▶ [Try it] Output every record below precisely as it is written.

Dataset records
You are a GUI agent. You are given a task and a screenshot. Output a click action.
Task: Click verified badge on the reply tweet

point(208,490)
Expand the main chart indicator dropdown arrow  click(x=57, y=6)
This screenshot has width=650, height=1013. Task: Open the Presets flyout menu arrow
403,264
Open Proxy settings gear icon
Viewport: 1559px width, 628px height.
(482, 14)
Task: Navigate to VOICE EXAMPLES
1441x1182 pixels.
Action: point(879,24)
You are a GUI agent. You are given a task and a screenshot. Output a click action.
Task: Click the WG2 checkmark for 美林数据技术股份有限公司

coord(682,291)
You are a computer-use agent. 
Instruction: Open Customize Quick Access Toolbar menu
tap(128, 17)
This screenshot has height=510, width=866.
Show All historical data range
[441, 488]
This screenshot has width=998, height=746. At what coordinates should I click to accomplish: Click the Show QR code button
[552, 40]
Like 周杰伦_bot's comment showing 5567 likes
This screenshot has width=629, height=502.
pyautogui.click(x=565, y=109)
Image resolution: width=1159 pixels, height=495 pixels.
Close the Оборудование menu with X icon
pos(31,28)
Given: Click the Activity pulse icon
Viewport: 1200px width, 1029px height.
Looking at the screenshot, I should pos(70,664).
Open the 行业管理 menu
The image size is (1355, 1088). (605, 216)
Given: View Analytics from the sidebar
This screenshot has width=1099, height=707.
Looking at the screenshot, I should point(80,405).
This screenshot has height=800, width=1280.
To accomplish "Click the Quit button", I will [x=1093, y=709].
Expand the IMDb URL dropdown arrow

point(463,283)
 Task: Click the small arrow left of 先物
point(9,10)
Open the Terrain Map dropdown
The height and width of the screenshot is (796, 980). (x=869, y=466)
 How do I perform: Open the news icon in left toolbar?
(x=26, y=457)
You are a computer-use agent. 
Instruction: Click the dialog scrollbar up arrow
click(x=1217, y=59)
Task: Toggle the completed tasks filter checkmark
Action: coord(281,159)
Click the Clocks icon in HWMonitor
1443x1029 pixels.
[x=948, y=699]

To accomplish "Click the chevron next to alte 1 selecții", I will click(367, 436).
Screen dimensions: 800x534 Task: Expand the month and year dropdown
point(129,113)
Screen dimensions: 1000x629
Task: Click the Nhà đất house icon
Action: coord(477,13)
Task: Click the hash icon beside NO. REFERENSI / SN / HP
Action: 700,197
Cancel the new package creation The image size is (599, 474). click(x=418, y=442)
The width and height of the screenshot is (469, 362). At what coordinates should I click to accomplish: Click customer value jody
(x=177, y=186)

▶ [Solution to this problem]
You are a GUI agent. You are given a task and a screenshot. Output a click action.
Task: Click verified badge on the reply tweet

point(208,490)
Expand the main chart indicator dropdown arrow  click(x=57, y=6)
This screenshot has width=650, height=1013. Task: Open the Presets flyout menu arrow
403,264
Open Proxy settings gear icon
Viewport: 1559px width, 628px height.
(482, 14)
Task: Navigate to VOICE EXAMPLES
1441x1182 pixels.
Action: point(879,24)
You are a GUI agent. You are given a task and a screenshot. Output a click action.
Task: Click the WG2 checkmark for 美林数据技术股份有限公司

coord(682,291)
You are a computer-use agent. 
Instruction: Open Customize Quick Access Toolbar menu
tap(128, 17)
This screenshot has height=510, width=866.
Show All historical data range
[441, 488]
This screenshot has width=998, height=746. At what coordinates should I click to accomplish: Click the Show QR code button
[552, 40]
Like 周杰伦_bot's comment showing 5567 likes
This screenshot has width=629, height=502.
pyautogui.click(x=565, y=109)
Image resolution: width=1159 pixels, height=495 pixels.
Close the Оборудование menu with X icon
pos(31,28)
Given: Click the Activity pulse icon
Viewport: 1200px width, 1029px height.
Looking at the screenshot, I should pos(70,664).
Open the 行业管理 menu
The image size is (1355, 1088). (605, 216)
Given: View Analytics from the sidebar
This screenshot has width=1099, height=707.
Looking at the screenshot, I should point(80,405).
This screenshot has height=800, width=1280.
To accomplish "Click the Quit button", I will [x=1093, y=709].
Expand the IMDb URL dropdown arrow

point(463,283)
 Task: Click the small arrow left of 先物
point(9,10)
Open the Terrain Map dropdown
The height and width of the screenshot is (796, 980). (x=869, y=466)
 How do I perform: Open the news icon in left toolbar?
(x=26, y=457)
You are a computer-use agent. 
Instruction: Click the dialog scrollbar up arrow
click(x=1217, y=59)
Task: Toggle the completed tasks filter checkmark
Action: coord(281,159)
Click the Clocks icon in HWMonitor
1443x1029 pixels.
[x=948, y=699]

To accomplish "Click the chevron next to alte 1 selecții", I will click(367, 436).
Screen dimensions: 800x534 Task: Expand the month and year dropdown
point(129,113)
Screen dimensions: 1000x629
Task: Click the Nhà đất house icon
Action: coord(477,13)
Task: Click the hash icon beside NO. REFERENSI / SN / HP
Action: 700,197
Cancel the new package creation The image size is (599, 474). click(x=418, y=442)
The width and height of the screenshot is (469, 362). At what coordinates should I click to accomplish: Click customer value jody
(x=177, y=186)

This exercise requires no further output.